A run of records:
──────

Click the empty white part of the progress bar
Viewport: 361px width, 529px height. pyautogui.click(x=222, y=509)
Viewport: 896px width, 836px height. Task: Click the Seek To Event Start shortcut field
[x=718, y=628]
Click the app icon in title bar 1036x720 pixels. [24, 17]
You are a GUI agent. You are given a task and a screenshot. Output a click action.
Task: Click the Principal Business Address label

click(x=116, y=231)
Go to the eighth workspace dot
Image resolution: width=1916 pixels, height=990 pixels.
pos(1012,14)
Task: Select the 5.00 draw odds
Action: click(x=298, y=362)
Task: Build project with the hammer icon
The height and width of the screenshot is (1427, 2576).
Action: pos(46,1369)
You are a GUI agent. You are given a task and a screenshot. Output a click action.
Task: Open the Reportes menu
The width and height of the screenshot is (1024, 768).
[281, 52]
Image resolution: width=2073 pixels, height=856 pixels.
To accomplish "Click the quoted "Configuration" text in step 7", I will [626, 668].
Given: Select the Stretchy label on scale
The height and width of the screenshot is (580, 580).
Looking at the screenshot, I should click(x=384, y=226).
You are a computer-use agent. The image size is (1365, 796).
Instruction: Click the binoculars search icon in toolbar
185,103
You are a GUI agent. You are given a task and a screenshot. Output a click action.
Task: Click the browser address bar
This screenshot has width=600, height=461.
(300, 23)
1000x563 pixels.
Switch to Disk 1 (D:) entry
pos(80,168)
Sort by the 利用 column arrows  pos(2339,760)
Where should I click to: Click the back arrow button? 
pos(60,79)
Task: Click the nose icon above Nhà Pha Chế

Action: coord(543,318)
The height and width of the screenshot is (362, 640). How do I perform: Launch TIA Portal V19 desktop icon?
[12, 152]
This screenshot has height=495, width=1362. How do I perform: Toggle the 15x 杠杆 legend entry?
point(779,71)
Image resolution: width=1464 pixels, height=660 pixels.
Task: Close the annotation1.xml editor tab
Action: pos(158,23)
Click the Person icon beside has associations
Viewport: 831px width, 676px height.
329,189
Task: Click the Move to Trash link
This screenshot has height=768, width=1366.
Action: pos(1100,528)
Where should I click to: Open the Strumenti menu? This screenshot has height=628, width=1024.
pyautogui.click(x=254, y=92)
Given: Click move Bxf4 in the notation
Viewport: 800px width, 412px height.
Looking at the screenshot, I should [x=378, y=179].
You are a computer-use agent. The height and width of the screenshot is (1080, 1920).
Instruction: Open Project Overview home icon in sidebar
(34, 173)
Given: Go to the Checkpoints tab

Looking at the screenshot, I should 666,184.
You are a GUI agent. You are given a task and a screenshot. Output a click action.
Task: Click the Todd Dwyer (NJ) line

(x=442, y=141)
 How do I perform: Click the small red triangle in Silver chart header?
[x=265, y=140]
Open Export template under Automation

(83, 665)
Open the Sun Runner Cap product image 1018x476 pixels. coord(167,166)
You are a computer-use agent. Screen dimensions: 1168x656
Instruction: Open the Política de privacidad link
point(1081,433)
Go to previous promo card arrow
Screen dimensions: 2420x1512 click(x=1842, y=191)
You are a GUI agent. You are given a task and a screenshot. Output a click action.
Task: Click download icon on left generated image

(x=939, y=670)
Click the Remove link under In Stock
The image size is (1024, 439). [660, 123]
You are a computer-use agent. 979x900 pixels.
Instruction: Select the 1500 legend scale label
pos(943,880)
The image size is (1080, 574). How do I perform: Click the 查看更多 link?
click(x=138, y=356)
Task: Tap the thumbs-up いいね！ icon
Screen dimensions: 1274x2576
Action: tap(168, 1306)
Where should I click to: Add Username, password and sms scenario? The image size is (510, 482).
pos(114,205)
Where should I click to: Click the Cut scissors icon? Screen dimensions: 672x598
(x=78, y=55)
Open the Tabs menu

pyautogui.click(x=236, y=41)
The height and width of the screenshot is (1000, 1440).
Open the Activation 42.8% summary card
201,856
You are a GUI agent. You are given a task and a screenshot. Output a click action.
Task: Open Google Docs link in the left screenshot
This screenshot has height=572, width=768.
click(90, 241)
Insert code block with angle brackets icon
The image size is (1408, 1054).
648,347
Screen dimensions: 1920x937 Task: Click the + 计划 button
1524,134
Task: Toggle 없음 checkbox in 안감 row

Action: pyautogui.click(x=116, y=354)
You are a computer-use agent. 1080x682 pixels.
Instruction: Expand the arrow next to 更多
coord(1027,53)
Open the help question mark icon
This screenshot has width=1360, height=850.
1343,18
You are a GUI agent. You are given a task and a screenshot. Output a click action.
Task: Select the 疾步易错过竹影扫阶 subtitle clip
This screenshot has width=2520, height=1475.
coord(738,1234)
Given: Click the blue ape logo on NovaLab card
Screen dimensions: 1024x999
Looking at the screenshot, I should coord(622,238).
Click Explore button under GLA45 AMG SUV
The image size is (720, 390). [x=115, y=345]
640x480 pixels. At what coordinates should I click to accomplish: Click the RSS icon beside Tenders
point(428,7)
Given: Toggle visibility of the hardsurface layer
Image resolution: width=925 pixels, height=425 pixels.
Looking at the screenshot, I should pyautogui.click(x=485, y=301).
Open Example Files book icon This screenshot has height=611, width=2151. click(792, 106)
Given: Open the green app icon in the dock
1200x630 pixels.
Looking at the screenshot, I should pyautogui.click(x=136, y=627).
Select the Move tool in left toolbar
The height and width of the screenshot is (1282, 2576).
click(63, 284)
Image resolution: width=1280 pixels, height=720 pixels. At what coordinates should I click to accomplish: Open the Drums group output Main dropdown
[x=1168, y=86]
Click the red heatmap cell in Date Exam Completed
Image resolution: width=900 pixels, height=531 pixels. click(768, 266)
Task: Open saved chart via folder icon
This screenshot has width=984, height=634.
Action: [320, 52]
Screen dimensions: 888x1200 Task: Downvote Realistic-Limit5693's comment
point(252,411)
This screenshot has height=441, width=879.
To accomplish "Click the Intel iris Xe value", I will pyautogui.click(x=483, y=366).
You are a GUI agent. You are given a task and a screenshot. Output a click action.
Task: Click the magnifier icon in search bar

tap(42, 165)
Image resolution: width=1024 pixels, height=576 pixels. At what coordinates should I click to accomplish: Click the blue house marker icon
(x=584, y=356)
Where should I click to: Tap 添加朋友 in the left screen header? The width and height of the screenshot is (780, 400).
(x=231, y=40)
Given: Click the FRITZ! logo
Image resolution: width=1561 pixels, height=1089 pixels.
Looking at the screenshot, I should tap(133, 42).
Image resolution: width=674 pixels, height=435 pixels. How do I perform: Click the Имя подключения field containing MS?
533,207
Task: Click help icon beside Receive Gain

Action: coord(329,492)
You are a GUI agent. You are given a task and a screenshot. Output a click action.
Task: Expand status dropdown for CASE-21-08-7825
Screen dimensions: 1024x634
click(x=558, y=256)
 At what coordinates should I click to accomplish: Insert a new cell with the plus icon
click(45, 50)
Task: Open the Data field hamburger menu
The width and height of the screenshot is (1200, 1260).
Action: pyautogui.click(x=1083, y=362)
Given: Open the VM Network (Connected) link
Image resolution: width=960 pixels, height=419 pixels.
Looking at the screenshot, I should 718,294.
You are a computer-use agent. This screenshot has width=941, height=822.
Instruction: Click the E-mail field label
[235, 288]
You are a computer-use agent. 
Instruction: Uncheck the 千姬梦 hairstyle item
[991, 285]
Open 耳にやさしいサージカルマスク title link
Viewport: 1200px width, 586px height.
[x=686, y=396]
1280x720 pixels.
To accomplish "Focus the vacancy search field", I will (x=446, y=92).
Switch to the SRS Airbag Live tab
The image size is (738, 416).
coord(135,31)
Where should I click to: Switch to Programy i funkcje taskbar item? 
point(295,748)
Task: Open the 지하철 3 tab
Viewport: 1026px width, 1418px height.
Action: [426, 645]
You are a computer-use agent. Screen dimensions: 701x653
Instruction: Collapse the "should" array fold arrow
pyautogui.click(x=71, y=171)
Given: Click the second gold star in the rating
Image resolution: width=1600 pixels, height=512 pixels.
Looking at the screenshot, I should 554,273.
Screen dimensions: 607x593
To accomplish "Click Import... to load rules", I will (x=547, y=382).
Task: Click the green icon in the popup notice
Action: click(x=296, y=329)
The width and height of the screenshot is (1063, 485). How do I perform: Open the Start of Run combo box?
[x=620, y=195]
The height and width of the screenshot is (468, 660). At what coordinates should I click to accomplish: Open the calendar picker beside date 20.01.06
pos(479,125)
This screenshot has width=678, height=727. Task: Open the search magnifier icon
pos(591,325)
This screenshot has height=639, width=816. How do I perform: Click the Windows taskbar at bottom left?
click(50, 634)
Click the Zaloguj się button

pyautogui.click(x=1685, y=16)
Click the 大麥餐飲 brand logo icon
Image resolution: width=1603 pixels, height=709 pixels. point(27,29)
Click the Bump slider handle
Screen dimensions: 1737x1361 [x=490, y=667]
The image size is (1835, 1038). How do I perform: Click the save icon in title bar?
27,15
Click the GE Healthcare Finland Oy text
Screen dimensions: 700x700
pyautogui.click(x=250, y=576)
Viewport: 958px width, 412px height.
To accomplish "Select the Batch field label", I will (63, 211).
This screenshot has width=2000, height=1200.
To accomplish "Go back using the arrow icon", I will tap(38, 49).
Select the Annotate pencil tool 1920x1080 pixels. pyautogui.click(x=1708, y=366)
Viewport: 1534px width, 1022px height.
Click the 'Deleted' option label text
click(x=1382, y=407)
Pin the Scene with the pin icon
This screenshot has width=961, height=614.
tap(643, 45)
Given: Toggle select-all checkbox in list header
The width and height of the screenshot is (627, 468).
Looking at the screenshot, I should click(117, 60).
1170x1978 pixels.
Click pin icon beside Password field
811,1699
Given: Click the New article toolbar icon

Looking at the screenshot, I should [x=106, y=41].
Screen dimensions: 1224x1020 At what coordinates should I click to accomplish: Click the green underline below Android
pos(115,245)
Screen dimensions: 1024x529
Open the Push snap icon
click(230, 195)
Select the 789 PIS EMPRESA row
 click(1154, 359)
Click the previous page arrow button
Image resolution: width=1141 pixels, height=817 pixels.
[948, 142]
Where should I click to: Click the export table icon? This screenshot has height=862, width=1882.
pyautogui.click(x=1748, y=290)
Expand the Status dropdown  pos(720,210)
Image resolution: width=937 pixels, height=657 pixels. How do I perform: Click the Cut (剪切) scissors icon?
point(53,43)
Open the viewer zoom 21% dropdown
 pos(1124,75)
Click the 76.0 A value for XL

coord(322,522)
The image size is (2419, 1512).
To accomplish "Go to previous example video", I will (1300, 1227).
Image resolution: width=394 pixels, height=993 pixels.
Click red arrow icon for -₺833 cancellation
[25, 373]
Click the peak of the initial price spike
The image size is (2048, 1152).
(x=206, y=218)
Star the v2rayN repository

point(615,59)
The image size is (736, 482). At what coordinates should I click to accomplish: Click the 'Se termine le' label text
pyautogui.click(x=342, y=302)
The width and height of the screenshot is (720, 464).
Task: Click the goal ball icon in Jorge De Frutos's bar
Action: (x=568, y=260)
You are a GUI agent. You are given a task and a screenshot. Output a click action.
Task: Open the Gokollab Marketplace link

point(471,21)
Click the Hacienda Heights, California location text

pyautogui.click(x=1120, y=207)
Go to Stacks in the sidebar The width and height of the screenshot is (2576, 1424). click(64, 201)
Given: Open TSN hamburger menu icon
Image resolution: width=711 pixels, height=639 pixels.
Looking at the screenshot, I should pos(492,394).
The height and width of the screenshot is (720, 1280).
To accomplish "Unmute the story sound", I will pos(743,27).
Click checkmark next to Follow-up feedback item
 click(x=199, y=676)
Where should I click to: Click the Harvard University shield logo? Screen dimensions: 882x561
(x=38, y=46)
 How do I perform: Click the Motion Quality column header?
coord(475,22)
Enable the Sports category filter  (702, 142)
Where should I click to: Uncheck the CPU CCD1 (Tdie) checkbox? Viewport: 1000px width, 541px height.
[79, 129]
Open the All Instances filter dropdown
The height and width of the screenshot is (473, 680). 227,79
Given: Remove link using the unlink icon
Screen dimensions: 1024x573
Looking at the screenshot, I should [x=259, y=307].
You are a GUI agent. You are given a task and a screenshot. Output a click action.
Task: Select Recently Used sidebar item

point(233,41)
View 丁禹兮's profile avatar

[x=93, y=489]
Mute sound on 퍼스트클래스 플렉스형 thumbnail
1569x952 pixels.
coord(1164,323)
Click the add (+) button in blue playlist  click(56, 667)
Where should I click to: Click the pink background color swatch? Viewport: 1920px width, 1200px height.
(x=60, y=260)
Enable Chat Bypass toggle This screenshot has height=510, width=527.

──────

Directions for this task
Put the stretch of records from the line containing "You are a computer-use agent. This" through the line containing "Action: [426, 645]" into a Markdown table with the columns Row and Line. Number each row and leave out any blank lines.

Exercise solution
| Row | Line |
|---|---|
| 1 | You are a computer-use agent. This screenshot has width=941, height=822. |
| 2 | Instruction: Click the E-mail field label |
| 3 | [235, 288] |
| 4 | You are a computer-use agent.  |
| 5 | Instruction: Uncheck the 千姬梦 hairstyle item |
| 6 | [991, 285] |
| 7 | Open 耳にやさしいサージカルマスク title link |
| 8 | Viewport: 1200px width, 586px height. |
| 9 | [x=686, y=396] |
| 10 | 1280x720 pixels. |
| 11 | To accomplish "Focus the vacancy search field", I will (x=446, y=92). |
| 12 | Switch to the SRS Airbag Live tab |
| 13 | The image size is (738, 416). |
| 14 | coord(135,31) |
| 15 | Where should I click to: Switch to Programy i funkcje taskbar item?  |
| 16 | point(295,748) |
| 17 | Task: Open the 지하철 3 tab |
| 18 | Viewport: 1026px width, 1418px height. |
| 19 | Action: [426, 645] |